YOLOv8の転移学習で漫画画像の人物検出をしてみる

bokubo

2024年8月21日 10:50

概要

機械学習に興味があった＆私的な理由で漫画画像の人を検出する必要があったので、機械学習を使って漫画画像内の人物検出を作ってみました。
作ったアプリはこちら↓

※対応画像ファイルはjpg,png,gif

開発環境

Python3
Macbook M1 MAX
Render

事前調査

画像内の人物検出をするにあたり、YOLOを使うといいよという事をアドバイスいただいたのでこれを使うことに。
YOLO(You Only Look Once）は物体検出と画像分割モデルで、今回はYOLOv8を使って転移学習を行います。
YOLO

作成手順

学習データセットの用意

漫画画像の用意
学習に使う漫画データセットは東京大学の相澤・山肩・松井研究室さんが作ってくれたManga109-sを使います。実際の漫画109冊分の画像とアノテーションファイルが含まれていて、非営利機関での学術利用であれば、使うことができます。
Manga109-s

追加の学習データセット
もう一つ、YOLOを使ったアニメの人物検出モデルに使われた学習データもダウンロードします。
anime_person_detection Dataset
上記の学習データにもいくつか漫画画像がありましたが、漫画画像だと検出精度が落ちるようでした。

例えば下の画像はanime_person_detection モデルでの検出結果ですが、画像右上の自転車が人物として検出されていたり、真ん中のお兄さんが検出されていません。

Manga109-sのデータクレンジング

用意した上記2つのデータセットのうち、Manga109-sのデータを確認するとYOLOで学習させるにあたって、以下調整が必要でした。

犬や宇宙人などの非人間に人物タグがついているため、これを除く
アノテーションファイルをYOLOフォーマットに直す
使用する画像をランダムで抽出＆フォルダ分け
画像内のメインキャラクター以外の人物に人物タグ（アノテーションデータ）を追加する
YOLO用にファイルを分ける
画像の水増しをする

それぞれ上記作業をローカルでやっていきます。

犬や宇宙人などの非人間に人物タグがついているため、これを除く
Manga109-sのアノテーションファイルはメインキャラクターorセリフのあるキャラクターにタグを付けているようで、そのため非人間にもタグが付いている場合があります。

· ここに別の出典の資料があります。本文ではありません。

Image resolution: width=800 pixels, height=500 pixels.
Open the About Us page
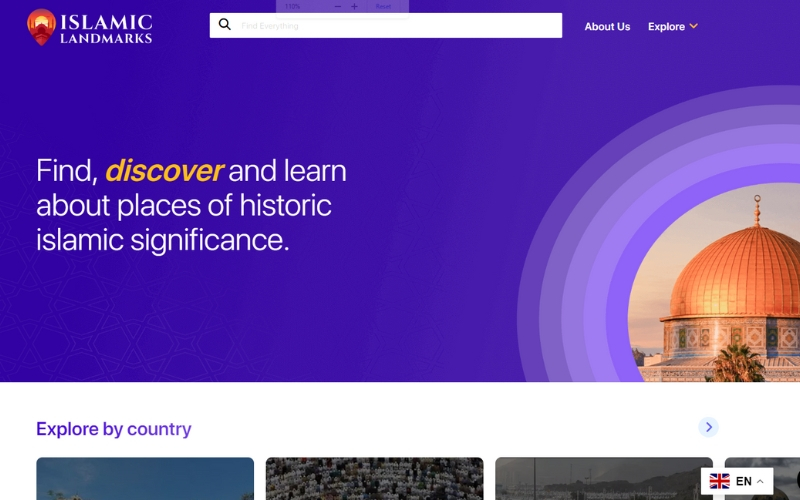pyautogui.click(x=607, y=27)
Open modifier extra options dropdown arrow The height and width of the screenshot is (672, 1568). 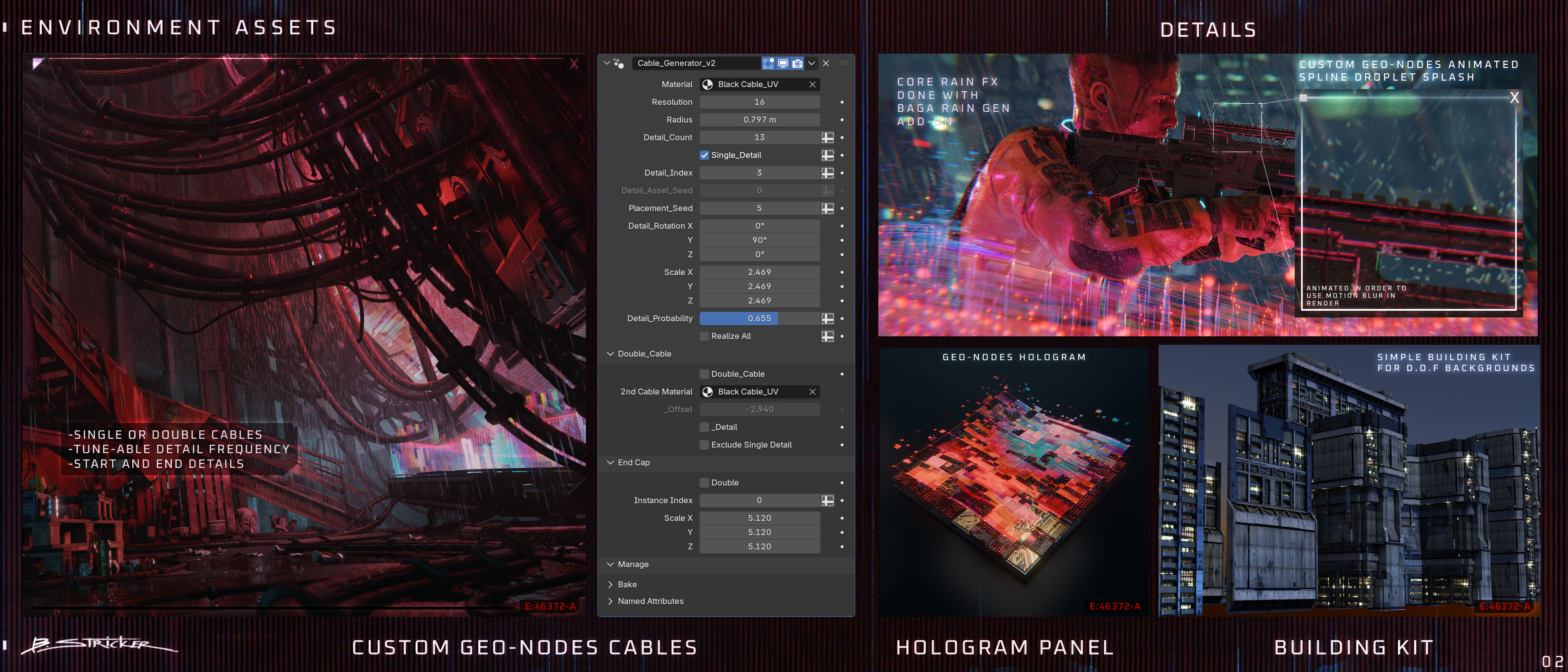tap(811, 63)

例えば下画像のバウンディングボックス（赤枠部分）が、設定されているタグ領域なのですが、猫にも付いています。
今回は人物検出なので、非人間にタグがついている漫画を巻ごとデータセットから除外していきます。（人力）

アノテーションファイルをYOLOフォーマットに直す
アノテーションファイルがYOLOで学習できるものではなかったため、これをYOLOフォーマットに変換します。変換に使ったコードは以下。

import os
import xml.etree.ElementTree as ET

def convert_to_yolo_format(xmin, ymin, xmax, ymax, image_width, image_height):
    x_center = (xmin + xmax) / 2.0 / image_width
    y_center = (ymin + ymax) / 2.0 / image_height
    width = (xmax - xmin) / image_width
    height = (ymax - ymin) / image_height
    return x_center, y_center, width, height

def process_annotation_file(xml_file_path, output_dir):
    tree = ET.parse(xml_file_path)
    root = tree.getroot()
    file_name = os.path.splitext(os.path.basename(xml_file_path))[0]

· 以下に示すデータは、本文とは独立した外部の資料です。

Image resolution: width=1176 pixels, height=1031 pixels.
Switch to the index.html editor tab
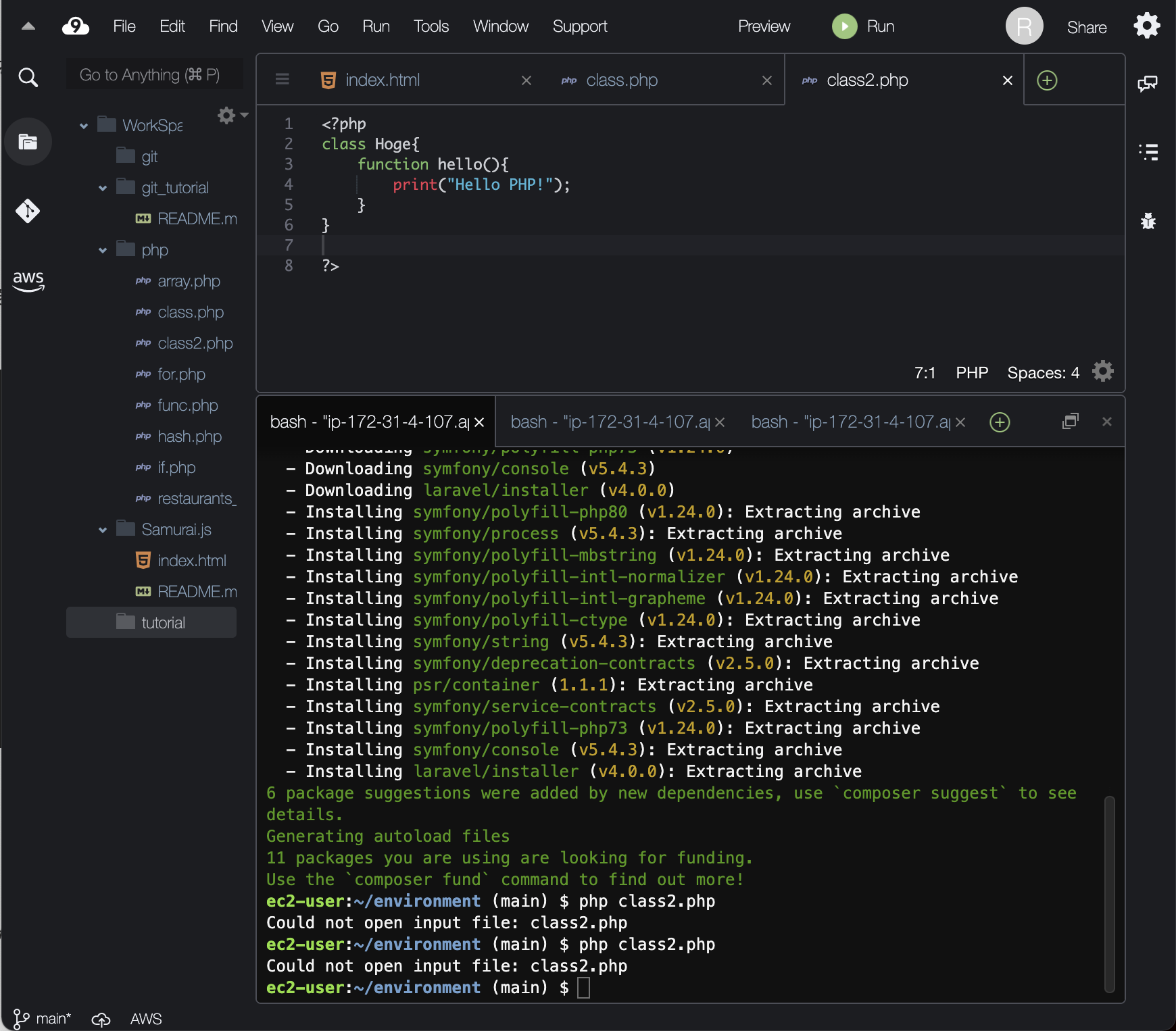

    for page in root.findall('.//page'):
        page_index = int(page.get('index'))
        page_width = int(page.get('width'))
        page_height = int(page.get('height'))

        yolo_annotations = []
        for body in page.findall('.//body'):
            xmin = int(body.get('xmin'))
            ymin = int(body.get('ymin'))
            xmax = int(body.get('xmax'))
            ymax = int(body.get('ymax'))

            x_center, y_center, width, height = convert_to_yolo_format(xmin, ymin, xmax, ymax, page_width, page_height)

            class_id = 0  # 任意のクラスID
            yolo_annotations.append(f"{class_id} {x_center} {y_center} {width} {height}")

        output_file_name = f"{file_name}_{page_index:03}.txt"
        output_file_path = os.path.join(output_dir, output_file_name)
        with open(output_file_path, 'w') as f:
            for annotation in yolo_annotations:
                f.write(annotation + '\n')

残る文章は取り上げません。